Data records
####################

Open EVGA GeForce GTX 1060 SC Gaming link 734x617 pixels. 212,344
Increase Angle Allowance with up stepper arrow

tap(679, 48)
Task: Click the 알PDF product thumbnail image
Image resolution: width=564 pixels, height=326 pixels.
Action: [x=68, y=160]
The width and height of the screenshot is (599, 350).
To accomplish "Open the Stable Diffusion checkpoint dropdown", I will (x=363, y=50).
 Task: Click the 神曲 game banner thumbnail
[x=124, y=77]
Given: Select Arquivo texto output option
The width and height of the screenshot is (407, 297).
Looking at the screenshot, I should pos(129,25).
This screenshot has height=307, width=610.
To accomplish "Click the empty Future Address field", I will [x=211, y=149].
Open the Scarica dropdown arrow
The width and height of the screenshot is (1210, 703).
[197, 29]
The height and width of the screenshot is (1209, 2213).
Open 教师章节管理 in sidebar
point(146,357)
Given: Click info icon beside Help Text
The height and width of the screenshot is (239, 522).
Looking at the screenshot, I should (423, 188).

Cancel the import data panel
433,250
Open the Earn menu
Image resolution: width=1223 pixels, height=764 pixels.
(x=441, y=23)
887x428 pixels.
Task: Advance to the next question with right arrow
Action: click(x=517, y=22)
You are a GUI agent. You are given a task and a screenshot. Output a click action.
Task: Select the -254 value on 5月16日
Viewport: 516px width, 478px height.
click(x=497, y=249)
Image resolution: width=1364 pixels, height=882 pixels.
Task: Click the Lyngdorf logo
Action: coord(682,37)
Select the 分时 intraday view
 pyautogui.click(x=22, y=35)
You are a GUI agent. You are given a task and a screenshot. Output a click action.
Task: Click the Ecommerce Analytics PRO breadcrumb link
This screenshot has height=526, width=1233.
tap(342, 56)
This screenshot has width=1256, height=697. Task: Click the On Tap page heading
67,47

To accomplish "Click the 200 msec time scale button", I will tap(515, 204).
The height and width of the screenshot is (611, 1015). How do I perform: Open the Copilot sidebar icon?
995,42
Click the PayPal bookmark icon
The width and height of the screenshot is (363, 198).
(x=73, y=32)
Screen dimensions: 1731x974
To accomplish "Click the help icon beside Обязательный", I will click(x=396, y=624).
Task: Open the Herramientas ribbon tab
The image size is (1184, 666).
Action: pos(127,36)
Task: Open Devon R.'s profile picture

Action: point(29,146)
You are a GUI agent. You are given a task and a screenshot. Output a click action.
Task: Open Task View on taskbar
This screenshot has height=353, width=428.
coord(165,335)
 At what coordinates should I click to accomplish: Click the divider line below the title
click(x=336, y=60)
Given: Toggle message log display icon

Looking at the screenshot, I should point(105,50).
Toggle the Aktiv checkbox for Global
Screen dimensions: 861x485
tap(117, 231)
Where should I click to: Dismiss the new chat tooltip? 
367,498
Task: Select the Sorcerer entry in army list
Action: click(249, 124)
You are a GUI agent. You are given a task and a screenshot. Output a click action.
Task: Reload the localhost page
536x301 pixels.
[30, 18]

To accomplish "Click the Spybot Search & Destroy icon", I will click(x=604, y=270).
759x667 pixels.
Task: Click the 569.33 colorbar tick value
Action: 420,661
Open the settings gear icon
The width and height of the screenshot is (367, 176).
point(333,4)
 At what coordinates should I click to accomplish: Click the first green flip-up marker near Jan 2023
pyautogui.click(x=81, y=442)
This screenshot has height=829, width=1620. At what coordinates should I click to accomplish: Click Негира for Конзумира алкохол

####################

• What to produce:
Copy the listing above verbatim, from its first line through the line that contains "Looking at the screenshot, I should pos(129,25).", including both of those lines.

• Written answer:
Open EVGA GeForce GTX 1060 SC Gaming link 734x617 pixels. 212,344
Increase Angle Allowance with up stepper arrow

tap(679, 48)
Task: Click the 알PDF product thumbnail image
Image resolution: width=564 pixels, height=326 pixels.
Action: [x=68, y=160]
The width and height of the screenshot is (599, 350).
To accomplish "Open the Stable Diffusion checkpoint dropdown", I will (x=363, y=50).
 Task: Click the 神曲 game banner thumbnail
[x=124, y=77]
Given: Select Arquivo texto output option
The width and height of the screenshot is (407, 297).
Looking at the screenshot, I should pos(129,25).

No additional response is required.